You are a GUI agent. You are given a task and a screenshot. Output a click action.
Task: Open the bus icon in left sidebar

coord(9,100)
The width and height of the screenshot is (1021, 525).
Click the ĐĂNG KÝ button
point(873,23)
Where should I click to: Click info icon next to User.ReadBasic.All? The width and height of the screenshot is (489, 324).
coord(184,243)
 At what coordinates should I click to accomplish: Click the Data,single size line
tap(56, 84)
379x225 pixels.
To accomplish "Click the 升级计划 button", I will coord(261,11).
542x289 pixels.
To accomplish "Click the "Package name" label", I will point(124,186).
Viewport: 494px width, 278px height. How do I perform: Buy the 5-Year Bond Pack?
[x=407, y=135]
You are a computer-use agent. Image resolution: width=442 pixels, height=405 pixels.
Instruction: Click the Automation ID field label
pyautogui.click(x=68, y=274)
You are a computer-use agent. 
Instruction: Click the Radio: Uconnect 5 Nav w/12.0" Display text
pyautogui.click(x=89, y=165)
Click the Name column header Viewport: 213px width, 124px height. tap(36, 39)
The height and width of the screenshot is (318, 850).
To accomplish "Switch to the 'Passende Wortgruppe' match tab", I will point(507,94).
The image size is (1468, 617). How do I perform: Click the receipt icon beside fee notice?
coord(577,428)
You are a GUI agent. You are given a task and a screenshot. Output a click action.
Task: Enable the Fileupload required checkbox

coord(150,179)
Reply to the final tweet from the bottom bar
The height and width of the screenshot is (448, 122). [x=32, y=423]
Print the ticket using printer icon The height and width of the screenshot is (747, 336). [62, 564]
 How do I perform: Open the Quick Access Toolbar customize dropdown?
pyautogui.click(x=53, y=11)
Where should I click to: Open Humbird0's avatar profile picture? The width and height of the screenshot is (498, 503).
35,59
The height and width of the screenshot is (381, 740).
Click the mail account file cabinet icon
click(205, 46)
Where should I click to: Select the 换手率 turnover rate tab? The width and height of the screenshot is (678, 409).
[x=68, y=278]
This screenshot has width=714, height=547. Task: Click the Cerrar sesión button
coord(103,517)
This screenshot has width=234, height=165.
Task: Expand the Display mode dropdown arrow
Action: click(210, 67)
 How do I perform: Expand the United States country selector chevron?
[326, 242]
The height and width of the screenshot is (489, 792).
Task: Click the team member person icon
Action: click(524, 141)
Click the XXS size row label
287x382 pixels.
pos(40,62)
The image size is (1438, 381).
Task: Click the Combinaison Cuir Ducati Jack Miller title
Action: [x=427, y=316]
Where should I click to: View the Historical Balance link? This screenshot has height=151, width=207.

● ● ● ● ●

◆ Task objective
Take the line holding "How do I perform: Expand" and the lines after it through the end of the entries. Retype them exactly and add nothing.

◆ Answer space
 How do I perform: Expand the United States country selector chevron?
[326, 242]
The height and width of the screenshot is (489, 792).
Task: Click the team member person icon
Action: click(524, 141)
Click the XXS size row label
287x382 pixels.
pos(40,62)
The image size is (1438, 381).
Task: Click the Combinaison Cuir Ducati Jack Miller title
Action: [x=427, y=316]
Where should I click to: View the Historical Balance link? This screenshot has height=151, width=207.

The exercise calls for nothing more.